ASSIGNMENT>
Write out each entry once more so that it matches the original exactly.

MATERIAL FOR THIS TASK>

Start of Block

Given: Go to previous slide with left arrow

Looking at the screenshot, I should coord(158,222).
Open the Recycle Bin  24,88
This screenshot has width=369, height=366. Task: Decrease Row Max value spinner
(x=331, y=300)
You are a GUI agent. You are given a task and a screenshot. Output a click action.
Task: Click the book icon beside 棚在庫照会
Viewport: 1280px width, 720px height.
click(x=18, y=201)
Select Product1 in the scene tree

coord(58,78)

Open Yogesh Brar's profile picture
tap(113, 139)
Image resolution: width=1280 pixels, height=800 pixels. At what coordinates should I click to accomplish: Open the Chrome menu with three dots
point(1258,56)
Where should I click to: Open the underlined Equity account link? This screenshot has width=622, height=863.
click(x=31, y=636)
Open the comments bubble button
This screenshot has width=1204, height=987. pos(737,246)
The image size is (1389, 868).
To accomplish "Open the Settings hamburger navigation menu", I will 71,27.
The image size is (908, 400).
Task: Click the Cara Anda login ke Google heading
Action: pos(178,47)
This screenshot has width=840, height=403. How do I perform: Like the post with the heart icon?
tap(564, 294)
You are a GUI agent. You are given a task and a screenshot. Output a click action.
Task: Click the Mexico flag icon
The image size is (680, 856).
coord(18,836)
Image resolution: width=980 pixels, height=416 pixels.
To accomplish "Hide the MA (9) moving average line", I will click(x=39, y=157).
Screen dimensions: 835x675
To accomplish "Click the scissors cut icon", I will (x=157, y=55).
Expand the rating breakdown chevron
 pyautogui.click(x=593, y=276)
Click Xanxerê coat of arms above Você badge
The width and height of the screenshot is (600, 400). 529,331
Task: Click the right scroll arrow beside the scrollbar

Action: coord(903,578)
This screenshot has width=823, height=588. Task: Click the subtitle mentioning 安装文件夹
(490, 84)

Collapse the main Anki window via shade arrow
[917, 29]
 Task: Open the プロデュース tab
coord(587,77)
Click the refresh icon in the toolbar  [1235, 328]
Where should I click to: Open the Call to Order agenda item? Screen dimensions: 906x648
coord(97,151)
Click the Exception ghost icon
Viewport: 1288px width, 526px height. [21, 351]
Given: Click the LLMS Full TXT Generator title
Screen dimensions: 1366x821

End of Block

EXPECTED ANSWER>
Given: Go to previous slide with left arrow

Looking at the screenshot, I should coord(158,222).
Open the Recycle Bin  24,88
This screenshot has width=369, height=366. Task: Decrease Row Max value spinner
(x=331, y=300)
You are a GUI agent. You are given a task and a screenshot. Output a click action.
Task: Click the book icon beside 棚在庫照会
Viewport: 1280px width, 720px height.
click(x=18, y=201)
Select Product1 in the scene tree

coord(58,78)

Open Yogesh Brar's profile picture
tap(113, 139)
Image resolution: width=1280 pixels, height=800 pixels. At what coordinates should I click to accomplish: Open the Chrome menu with three dots
point(1258,56)
Where should I click to: Open the underlined Equity account link? This screenshot has width=622, height=863.
click(x=31, y=636)
Open the comments bubble button
This screenshot has width=1204, height=987. pos(737,246)
The image size is (1389, 868).
To accomplish "Open the Settings hamburger navigation menu", I will 71,27.
The image size is (908, 400).
Task: Click the Cara Anda login ke Google heading
Action: pos(178,47)
This screenshot has width=840, height=403. How do I perform: Like the post with the heart icon?
tap(564, 294)
You are a GUI agent. You are given a task and a screenshot. Output a click action.
Task: Click the Mexico flag icon
The image size is (680, 856).
coord(18,836)
Image resolution: width=980 pixels, height=416 pixels.
To accomplish "Hide the MA (9) moving average line", I will click(x=39, y=157).
Screen dimensions: 835x675
To accomplish "Click the scissors cut icon", I will (x=157, y=55).
Expand the rating breakdown chevron
 pyautogui.click(x=593, y=276)
Click Xanxerê coat of arms above Você badge
The width and height of the screenshot is (600, 400). 529,331
Task: Click the right scroll arrow beside the scrollbar

Action: coord(903,578)
This screenshot has width=823, height=588. Task: Click the subtitle mentioning 安装文件夹
(490, 84)

Collapse the main Anki window via shade arrow
[917, 29]
 Task: Open the プロデュース tab
coord(587,77)
Click the refresh icon in the toolbar  [1235, 328]
Where should I click to: Open the Call to Order agenda item? Screen dimensions: 906x648
coord(97,151)
Click the Exception ghost icon
Viewport: 1288px width, 526px height. [21, 351]
Given: Click the LLMS Full TXT Generator title
Screen dimensions: 1366x821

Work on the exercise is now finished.